NASCAR driver Ross Chastain is known for smashing a watermelon to celebrate his wins on the racetrack. Now, he’s putting his signature move to use for a good cause through a media campaign produced by iCube, an arm of Tennessee Tech University’s College of Business dedicated to bringing creative solutions to traditional problems.

iCube is a partner for the Tennessee Highway Safety Office, which is working with Chastain on promotional events and messaging encouraging Tennesseans to drive sober. 

“The Tennessee Highway Safety Office started working with Ross on a ‘Use Your Melon’ campaign to promote sober driving,” said Stephanie Scarborough, iCube program manager at Tech. “Through the work that we do with THSO, we do a lot of their media and we’ve been able to come alongside them on this partnership to create a paid digital and social campaign and plan public events raising awareness about the dangers of impaired driving.”

iCube, located in Tech’s Volpe Library, has extensive experience in policy and advertising campaigns. It now designs roughly a dozen paid media campaigns for the Tennessee Highway Safety Office each year as part of a $1.2 million grant, according to iCube associate marketing director Sydney Kiser. 

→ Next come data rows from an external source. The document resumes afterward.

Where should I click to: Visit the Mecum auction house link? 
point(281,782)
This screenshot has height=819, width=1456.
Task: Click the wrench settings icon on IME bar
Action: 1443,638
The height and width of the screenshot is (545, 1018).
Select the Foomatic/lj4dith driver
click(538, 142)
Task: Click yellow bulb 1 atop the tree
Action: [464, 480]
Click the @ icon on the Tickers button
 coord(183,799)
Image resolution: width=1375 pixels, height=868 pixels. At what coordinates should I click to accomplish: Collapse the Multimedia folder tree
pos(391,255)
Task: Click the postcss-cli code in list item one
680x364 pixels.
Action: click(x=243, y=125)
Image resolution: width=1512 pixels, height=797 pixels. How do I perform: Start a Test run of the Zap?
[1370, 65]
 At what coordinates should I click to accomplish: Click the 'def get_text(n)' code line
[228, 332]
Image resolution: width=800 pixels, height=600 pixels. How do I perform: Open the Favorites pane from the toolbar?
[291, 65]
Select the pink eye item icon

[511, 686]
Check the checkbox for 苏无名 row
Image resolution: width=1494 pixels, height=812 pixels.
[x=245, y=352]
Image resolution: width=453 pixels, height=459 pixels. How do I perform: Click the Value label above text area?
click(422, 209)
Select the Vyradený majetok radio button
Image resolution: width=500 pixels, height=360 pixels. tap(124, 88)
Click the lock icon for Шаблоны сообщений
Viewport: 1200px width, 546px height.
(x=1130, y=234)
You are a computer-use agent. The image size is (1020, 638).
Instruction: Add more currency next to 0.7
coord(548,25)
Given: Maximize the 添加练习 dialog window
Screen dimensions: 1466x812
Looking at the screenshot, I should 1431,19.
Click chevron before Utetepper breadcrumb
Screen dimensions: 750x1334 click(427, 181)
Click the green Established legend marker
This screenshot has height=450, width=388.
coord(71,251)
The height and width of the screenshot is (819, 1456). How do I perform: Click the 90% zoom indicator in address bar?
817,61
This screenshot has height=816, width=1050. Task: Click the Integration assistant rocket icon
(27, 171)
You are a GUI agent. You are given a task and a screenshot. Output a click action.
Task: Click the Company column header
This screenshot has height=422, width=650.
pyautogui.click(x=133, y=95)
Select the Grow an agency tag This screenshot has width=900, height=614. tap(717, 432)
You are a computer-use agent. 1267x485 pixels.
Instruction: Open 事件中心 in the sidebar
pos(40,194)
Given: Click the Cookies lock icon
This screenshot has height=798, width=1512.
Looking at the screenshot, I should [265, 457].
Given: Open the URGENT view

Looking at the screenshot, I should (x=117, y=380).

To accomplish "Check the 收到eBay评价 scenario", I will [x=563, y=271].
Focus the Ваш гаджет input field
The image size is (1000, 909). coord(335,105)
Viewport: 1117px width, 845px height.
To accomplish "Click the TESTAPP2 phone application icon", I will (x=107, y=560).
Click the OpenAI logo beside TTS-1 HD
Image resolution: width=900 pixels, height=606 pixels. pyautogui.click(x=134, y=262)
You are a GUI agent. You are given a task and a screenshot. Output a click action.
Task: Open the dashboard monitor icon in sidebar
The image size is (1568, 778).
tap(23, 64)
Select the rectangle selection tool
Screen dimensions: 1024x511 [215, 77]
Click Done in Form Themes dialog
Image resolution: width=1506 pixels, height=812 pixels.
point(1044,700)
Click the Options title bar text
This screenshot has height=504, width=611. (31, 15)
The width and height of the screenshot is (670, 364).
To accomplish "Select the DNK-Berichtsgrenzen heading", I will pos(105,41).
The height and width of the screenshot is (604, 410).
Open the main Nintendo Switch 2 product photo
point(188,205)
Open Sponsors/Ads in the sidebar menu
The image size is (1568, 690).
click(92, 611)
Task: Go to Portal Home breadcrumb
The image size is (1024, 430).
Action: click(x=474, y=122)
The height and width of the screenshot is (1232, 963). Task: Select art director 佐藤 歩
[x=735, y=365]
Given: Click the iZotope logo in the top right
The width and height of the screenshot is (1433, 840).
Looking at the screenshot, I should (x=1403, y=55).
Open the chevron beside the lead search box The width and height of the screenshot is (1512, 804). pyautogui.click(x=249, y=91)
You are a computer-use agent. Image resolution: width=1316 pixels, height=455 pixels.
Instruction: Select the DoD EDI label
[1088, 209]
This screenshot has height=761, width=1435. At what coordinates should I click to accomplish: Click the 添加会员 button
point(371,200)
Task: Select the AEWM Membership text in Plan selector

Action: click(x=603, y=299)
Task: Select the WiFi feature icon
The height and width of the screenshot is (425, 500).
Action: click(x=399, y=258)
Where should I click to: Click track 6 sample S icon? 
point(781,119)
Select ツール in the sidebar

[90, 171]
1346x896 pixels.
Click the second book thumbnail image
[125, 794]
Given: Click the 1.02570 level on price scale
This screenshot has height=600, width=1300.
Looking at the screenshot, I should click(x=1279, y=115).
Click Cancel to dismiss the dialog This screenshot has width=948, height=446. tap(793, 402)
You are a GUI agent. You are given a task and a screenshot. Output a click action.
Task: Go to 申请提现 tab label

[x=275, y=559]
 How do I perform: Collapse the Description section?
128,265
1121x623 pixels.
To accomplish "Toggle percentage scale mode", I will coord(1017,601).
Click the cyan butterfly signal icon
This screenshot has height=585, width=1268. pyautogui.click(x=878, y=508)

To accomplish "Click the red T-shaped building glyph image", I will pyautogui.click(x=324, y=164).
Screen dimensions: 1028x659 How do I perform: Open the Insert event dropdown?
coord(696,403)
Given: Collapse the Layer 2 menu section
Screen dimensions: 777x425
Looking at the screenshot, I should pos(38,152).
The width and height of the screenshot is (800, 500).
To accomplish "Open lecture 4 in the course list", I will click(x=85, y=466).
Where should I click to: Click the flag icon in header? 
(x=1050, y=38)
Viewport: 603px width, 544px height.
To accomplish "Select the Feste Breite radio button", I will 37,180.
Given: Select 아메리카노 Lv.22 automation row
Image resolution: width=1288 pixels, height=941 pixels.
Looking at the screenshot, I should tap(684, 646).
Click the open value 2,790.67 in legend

“We really are a fully functioning ad agency,” Kiser noted.

While iCube has taken on a number of impactful campaigns for clients over the years – from fighting the opioid crisis and encouraging healthy choices for diabetes patients, to promoting car seat safety and cautioning against smoking for those who are pregnant – Scarborough and Kiser say their work with Chastain has been particularly rewarding.

“One thing I have noticed about working with Ross, is that NASCAR has a very broad fan base. We’ll have kids, teenagers, parents and grandparents that come out to our events with him,” said Scarborough. “We’ve worked with other influencers in the past and he has been a very good, personable partner to have in this effort. He really does care about spreading this message of being safe on the roadways.”

“We’re not trying to sell anything. In all our advertisements and marketing, we’re trying to change people’s behavior and, in the end, hopefully save lives,” added Kiser.

In one of the iCube-produced PSAs for THSO, Chastain introduces himself to viewers as “the guy who likes to smash watermelons on the front stretch of the Nashville Superspeedway,” before adding, “You know what I never smash? Safety rules.”

“Racing is all about control and the same goes for life on the road,” Chastain continues in the PSA. “So, use your melon and don’t mix drinking and driving … We’re all racing to a safer Tennessee, and we want you there at the finish line.”

Kiser and Scarborough, both of whom are also Tech alums, say the partnership with Chastain is one of several ways that iCube works to promote safety behind the wheel. 

Most recently, iCube produced an animated commercial as part of a “Fans Don’t Let Fans Drive Drunk” campaign. The video message, scripted entirely by iCube, plays in sports venues across the state as part of a partnership with the Tennessee Titans, Memphis Grizzlies, Nashville Predators and others. The projects are funded through a grant provided by the Tennessee Highway Safety Office. 

“Our goal is the road to zero – zero fatalities,” Kiser concluded. “We’re trying to bring awareness and change to our fellow Tennesseans.”